◆ **Problem to solve**: Look below for the line that contains "Image resolution: width=1324", and write out exactly that line and all remaining lines of the listing, omitting pictures.

:::::

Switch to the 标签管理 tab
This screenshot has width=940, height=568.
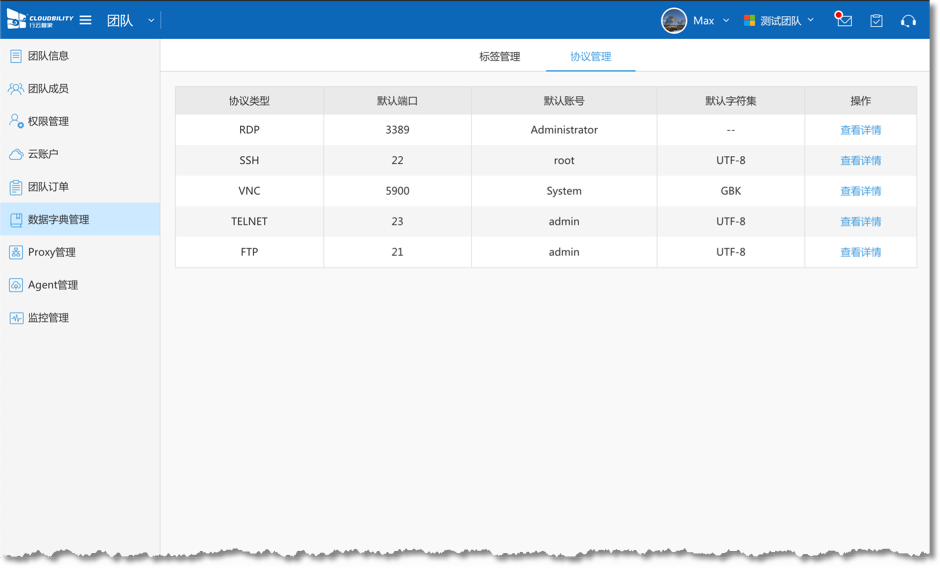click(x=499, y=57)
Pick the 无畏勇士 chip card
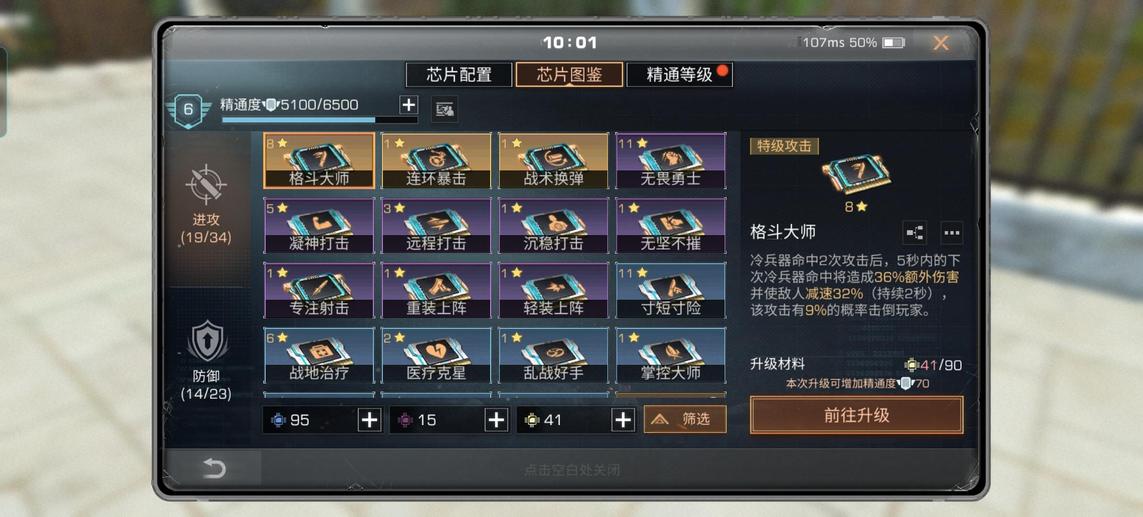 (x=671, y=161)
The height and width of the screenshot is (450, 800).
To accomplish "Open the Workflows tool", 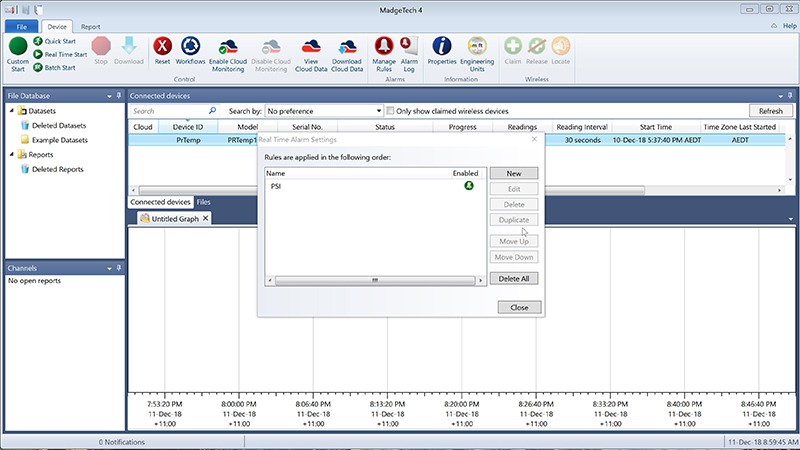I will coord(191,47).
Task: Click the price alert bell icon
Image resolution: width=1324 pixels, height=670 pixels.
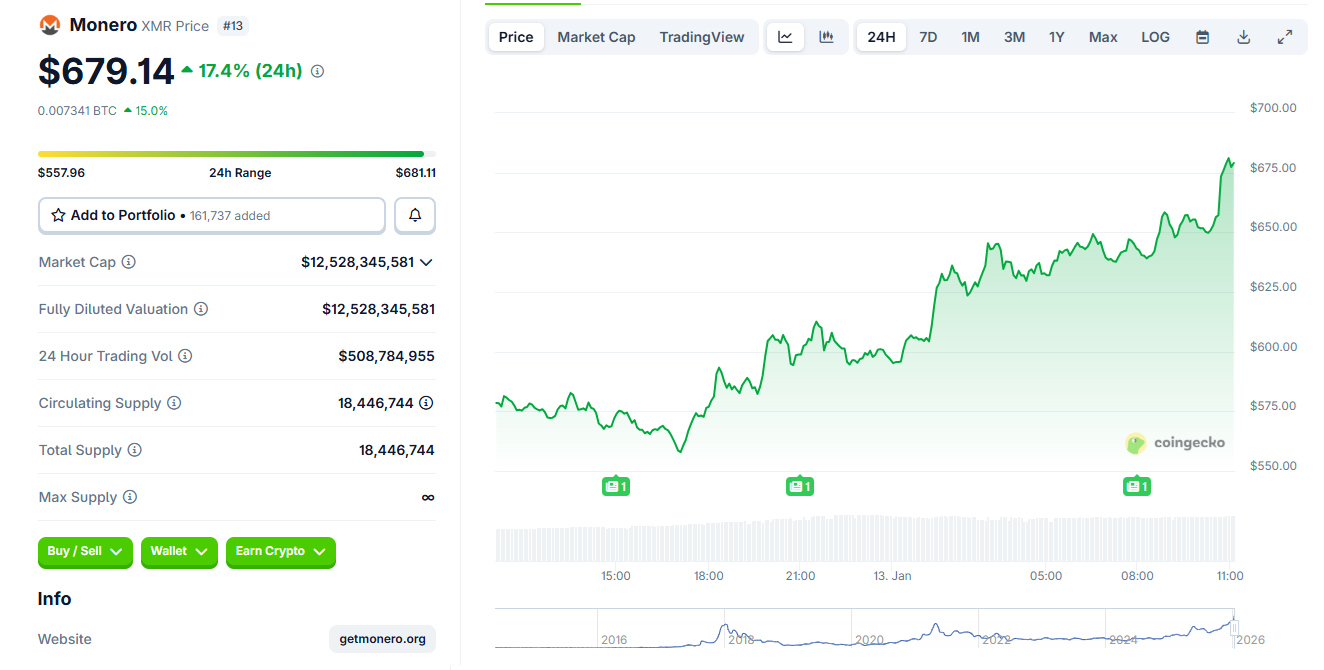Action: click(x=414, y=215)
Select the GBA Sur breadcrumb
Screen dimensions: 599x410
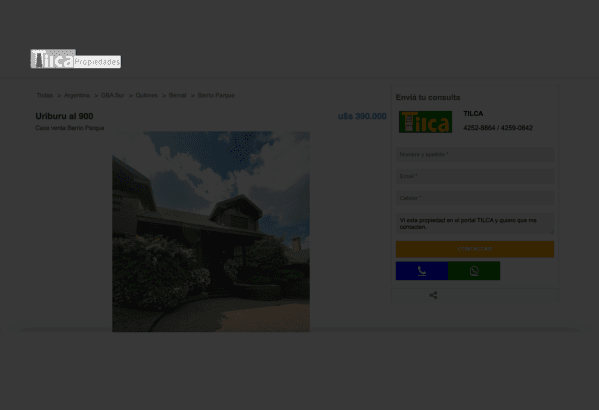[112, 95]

:::::

◆ **Finished task**:
Image resolution: width=1324 pixels, height=670 pixels.
Action: click(x=414, y=215)
Select the GBA Sur breadcrumb
Screen dimensions: 599x410
[112, 95]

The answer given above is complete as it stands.